Trois de ses anciens hauts responsables militaires sont également jugés dans cette même affaire dite "de Bossembélé" : Eugène Barret Ngaïkosset, Vianney Semndiro et Firmin Junior Danboy, tous trois actuellement en détention préventive en Centrafrique. En février 2024, la CPS avait émis un mandat d'arrêt international contre Bozizé, les juges concluant à "l'existence d'indices graves et concordants à charge" contre lui, en sa qualité de supérieur hiérarchique et chef militaire de la garde présidentielle.
Âgé de 79 ans, Bozizé s'était emparé du pouvoir en 2003 par un coup d'État avant d'être renversé dix ans plus tard par des rebelles.
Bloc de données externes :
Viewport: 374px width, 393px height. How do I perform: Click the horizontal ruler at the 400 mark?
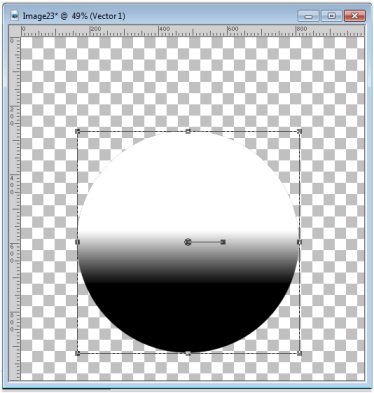tap(159, 31)
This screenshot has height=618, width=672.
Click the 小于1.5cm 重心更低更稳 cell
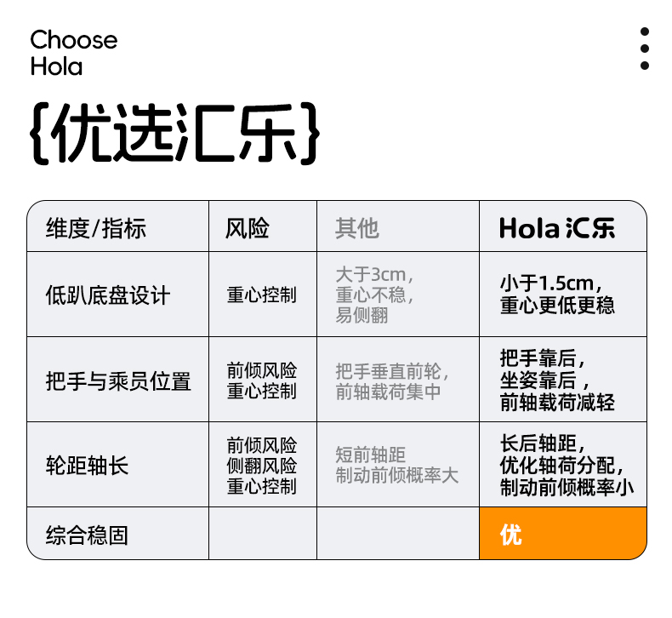click(557, 295)
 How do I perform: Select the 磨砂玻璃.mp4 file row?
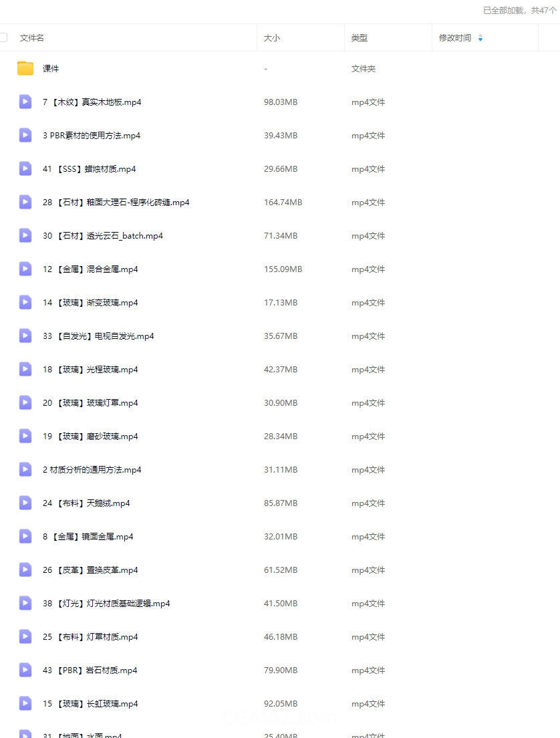280,437
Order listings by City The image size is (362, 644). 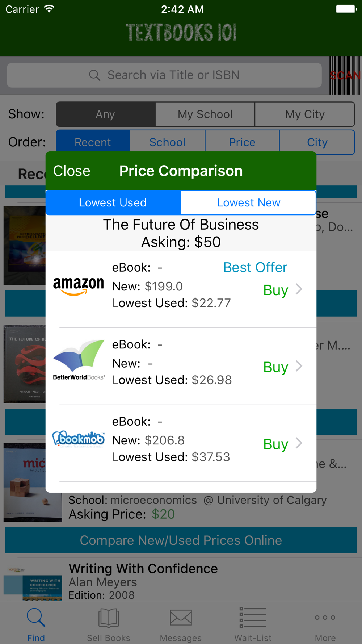click(x=317, y=142)
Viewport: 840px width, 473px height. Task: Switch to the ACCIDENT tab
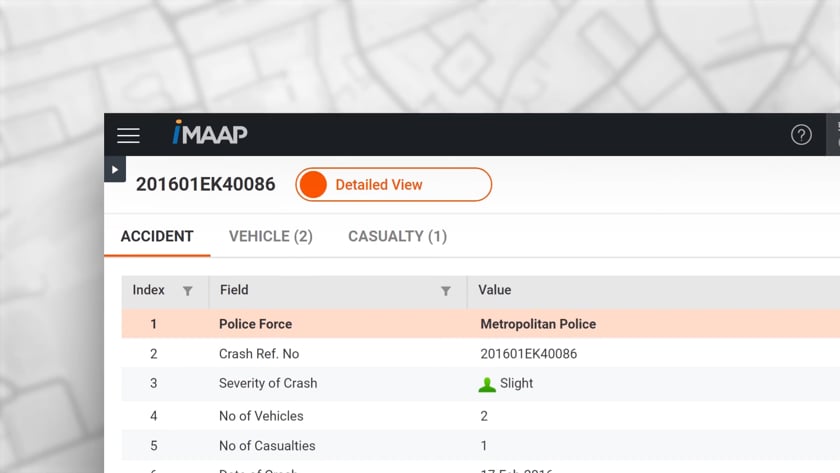click(157, 237)
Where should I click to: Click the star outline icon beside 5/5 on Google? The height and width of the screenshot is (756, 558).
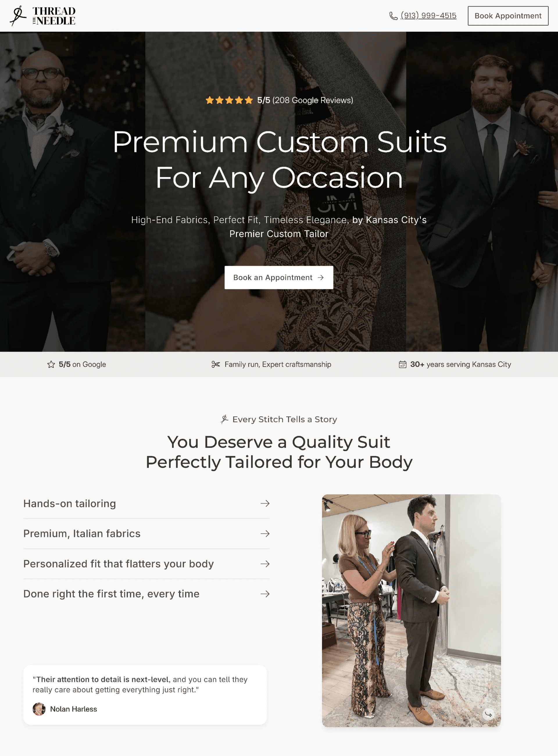(x=51, y=364)
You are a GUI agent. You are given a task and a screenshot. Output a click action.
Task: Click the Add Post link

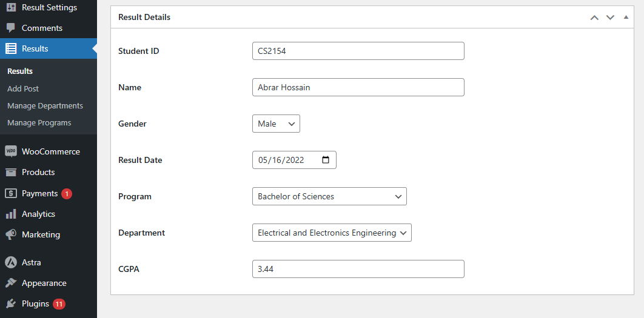pyautogui.click(x=23, y=88)
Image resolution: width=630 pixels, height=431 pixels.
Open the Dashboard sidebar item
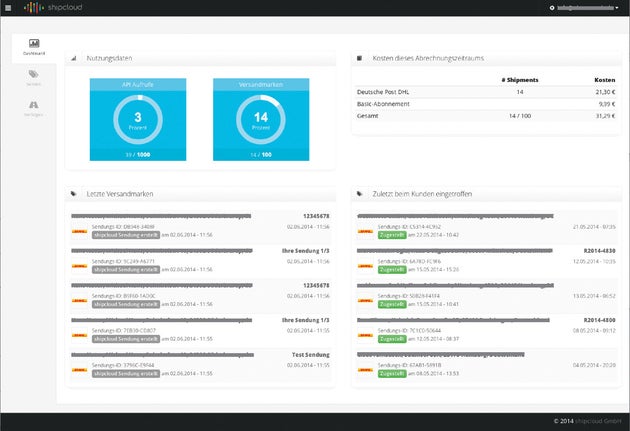(35, 47)
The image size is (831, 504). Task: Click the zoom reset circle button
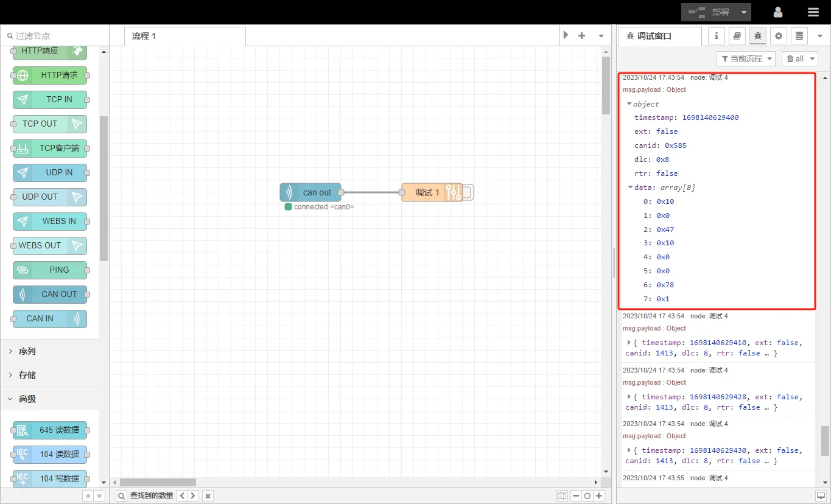(587, 496)
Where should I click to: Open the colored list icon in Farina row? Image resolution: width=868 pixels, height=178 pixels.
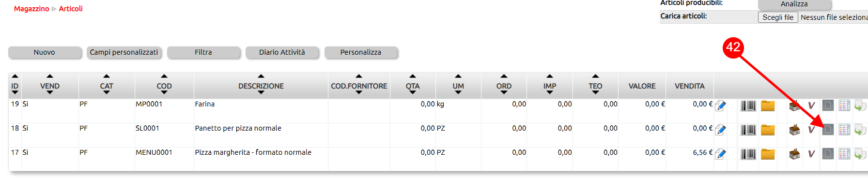point(844,105)
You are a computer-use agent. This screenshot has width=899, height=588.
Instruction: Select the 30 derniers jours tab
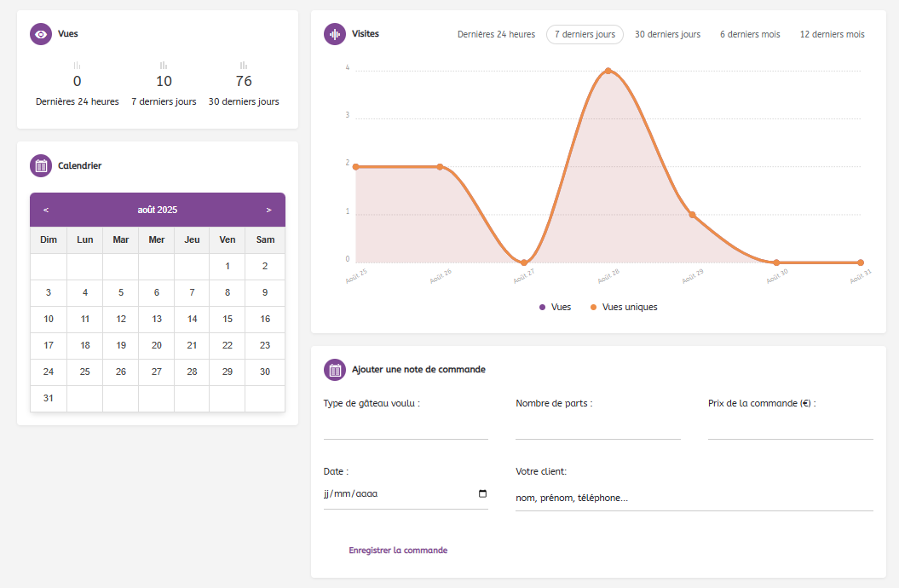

Il vit en exil en Guinée-Bissau depuis mars 2023, après avoir déjà été condamné en 2022 par un tribunal centrafricain aux travaux forcés à perpétuité pour complot et rébellion. Mais son absence pèse lourd sur la crédibilité du procès. Amnesty International a salué la volonté de la CPS de lutter contre l'impunité, tout en soulignant que le jugement par contumace entache considérablement la procédure il est essentiel, selon l'organisation, que Bozizé soit arrêté, extradé et comparaisse en personne.
La CPS, tribunal hybride soutenu par l'ONU, a déjà condamné dix personnes par contumace lors de procès précédents mais elle reste confrontée à de graves difficultés financières, avec un mandat qui s'étend jusqu'en 2028 et un avenir incertain. La justice avance, mais l'homme qu'elle juge reste hors de portée.